U.S. stocks tumbled, forcing a decline in European equities that had rallied earlier on a bigger rise than expected in euro zone economic sentiment data for February.
Apple Inc, Tesla Inc, Amazon.com Inc, NVIDIA Corp and Microsoft Corp were the biggest drags on the S&P 500 and Nasdaq.
MSCI’s all-country world index fell 0.23%, also pulled down by the big U.S. tech names that make up a large component of the global stock benchmark.
On Wall Street, the Dow Jones Industrial Average fell 1.75%, the S&P 500 lost 2.45% and the tech-heavy Nasdaq Composite dropped 3.52%, the biggest single-day decline in almost four months for the tech-heavy index.
Bond trading pushed up a closely watched part of the Treasury yield curve that measures the difference between yields on two- and 10-year notes. The gap, seen as an indicator of economic expectations, widened as much as 141 basis points, the most since 2015.

Click-target data:

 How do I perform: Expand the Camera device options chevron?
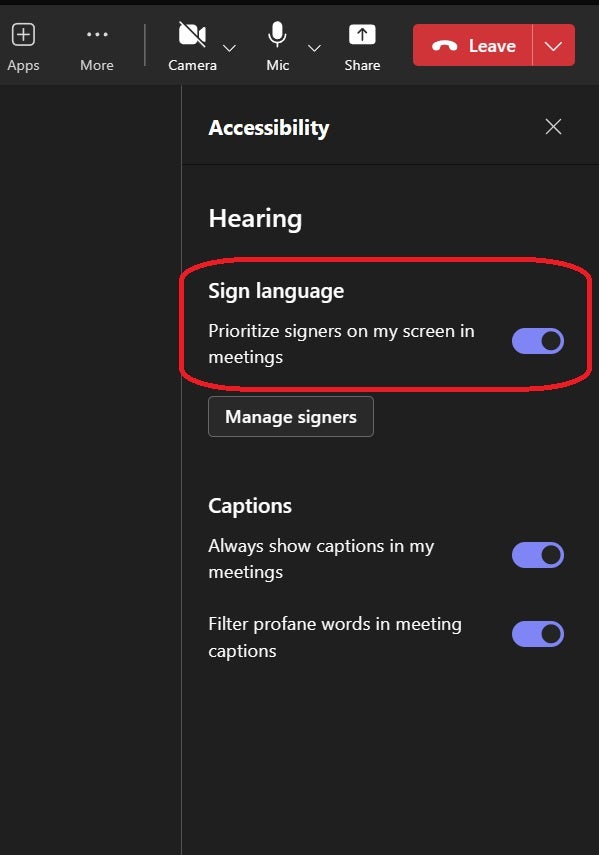point(229,48)
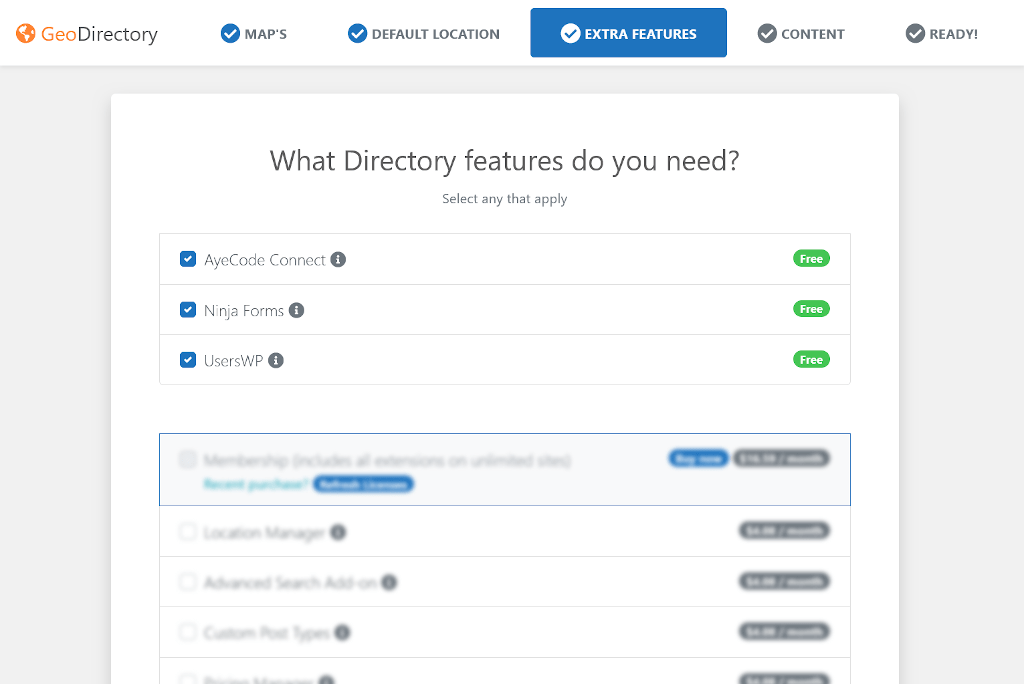Uncheck the AyeCode Connect checkbox
Viewport: 1024px width, 684px height.
tap(188, 260)
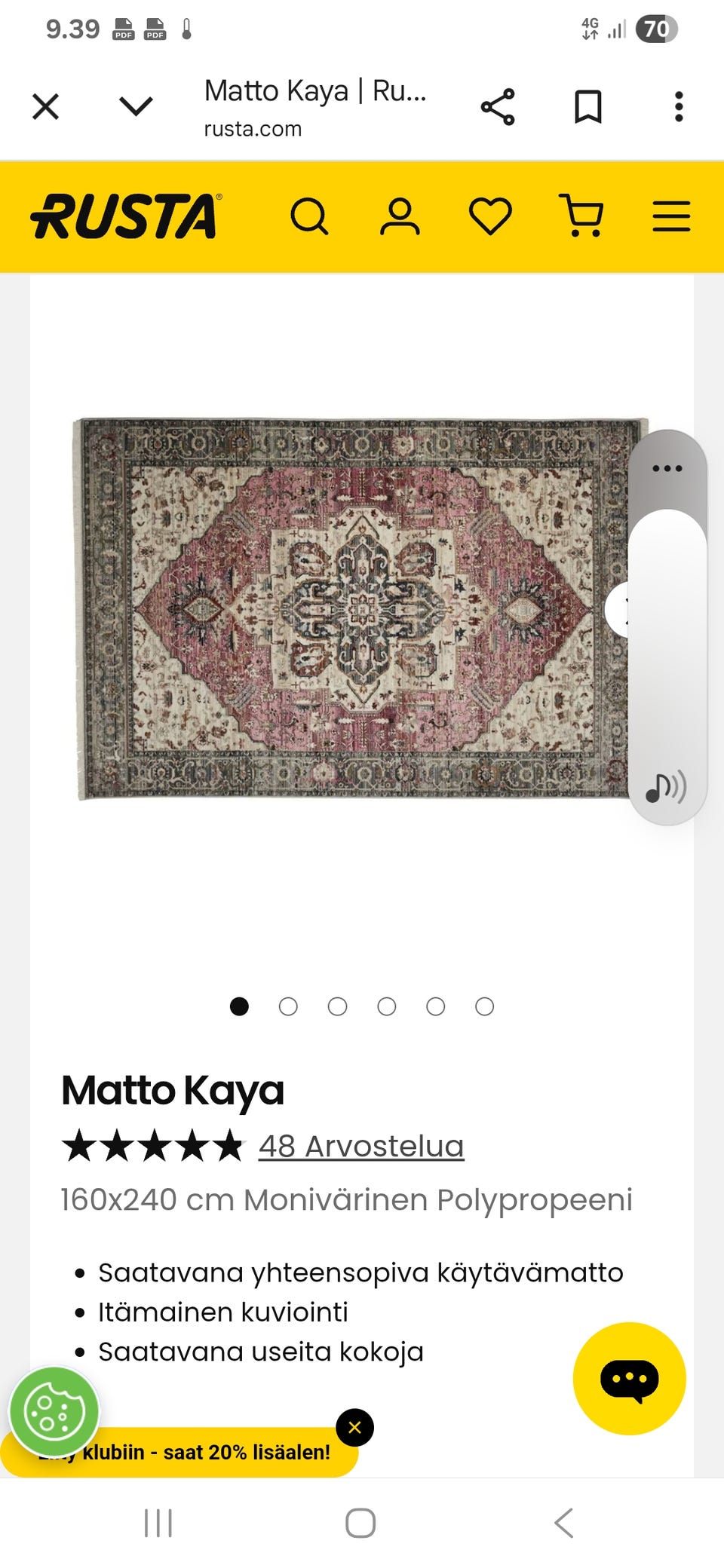
Task: Tap the media volume slider
Action: (x=667, y=648)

* Requirement *
According to the market report, by how much did the tech-heavy Nasdaq Composite fall?

* Task answer *
It dropped 3.52%, the index's biggest single-day decline in almost four months.